Your objective ▸
Go through the entries below, tally each line with the string "agent", and give the final number by itself.

[Stored records]
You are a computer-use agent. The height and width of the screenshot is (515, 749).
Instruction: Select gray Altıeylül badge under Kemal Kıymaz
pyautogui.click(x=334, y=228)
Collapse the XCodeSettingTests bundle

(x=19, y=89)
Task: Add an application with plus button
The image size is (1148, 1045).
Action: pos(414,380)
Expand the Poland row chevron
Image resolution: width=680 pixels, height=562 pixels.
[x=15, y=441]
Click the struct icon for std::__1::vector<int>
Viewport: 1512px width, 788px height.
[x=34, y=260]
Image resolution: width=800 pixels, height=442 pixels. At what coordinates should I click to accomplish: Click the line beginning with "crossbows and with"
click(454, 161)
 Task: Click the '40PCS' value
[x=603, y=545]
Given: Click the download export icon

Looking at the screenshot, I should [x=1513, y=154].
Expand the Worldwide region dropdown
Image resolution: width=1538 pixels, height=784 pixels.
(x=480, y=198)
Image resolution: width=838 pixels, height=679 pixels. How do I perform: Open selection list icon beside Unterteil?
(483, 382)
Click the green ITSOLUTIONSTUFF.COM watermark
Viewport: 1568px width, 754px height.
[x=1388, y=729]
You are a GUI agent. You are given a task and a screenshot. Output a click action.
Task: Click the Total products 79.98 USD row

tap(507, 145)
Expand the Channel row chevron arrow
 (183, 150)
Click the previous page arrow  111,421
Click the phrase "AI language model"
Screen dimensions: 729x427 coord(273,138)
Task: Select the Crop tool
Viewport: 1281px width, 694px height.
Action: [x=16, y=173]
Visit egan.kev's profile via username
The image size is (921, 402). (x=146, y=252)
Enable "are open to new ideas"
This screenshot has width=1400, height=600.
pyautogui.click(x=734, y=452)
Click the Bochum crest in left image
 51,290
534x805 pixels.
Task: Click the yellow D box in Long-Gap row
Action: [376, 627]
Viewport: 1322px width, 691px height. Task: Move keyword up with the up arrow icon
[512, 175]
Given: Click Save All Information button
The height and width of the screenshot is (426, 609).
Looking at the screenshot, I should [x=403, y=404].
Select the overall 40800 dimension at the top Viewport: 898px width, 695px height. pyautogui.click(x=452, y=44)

Completed exercise ▸
2